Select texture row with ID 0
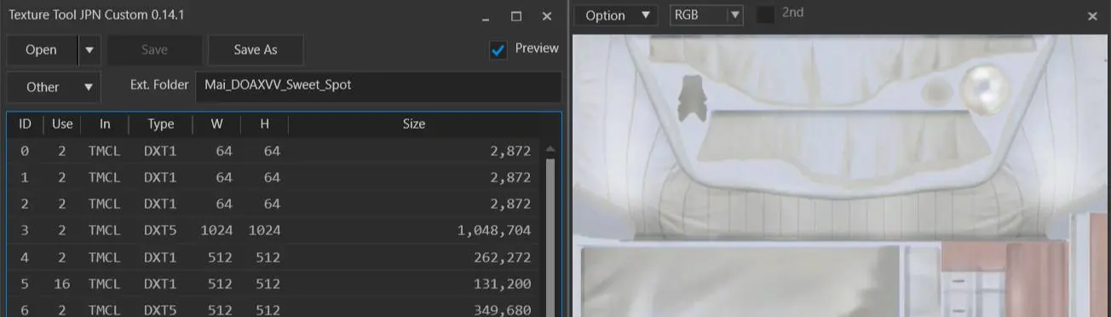274,152
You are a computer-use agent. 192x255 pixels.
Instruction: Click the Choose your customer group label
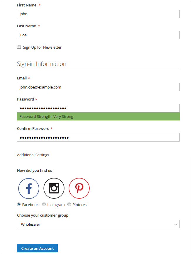pos(43,215)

┄┄┄┄┄┄┄┄┄┄┄┄┄┄┄┄┄┄┄┄

- ABOUT THIS TASK -
From the first line to the last, return the material above exactly, apart from the pictures.

- SOLUTION -
Select texture row with ID 0
274,152
You are a computer-use agent. 192x255 pixels.
Instruction: Click the Choose your customer group label
pos(43,215)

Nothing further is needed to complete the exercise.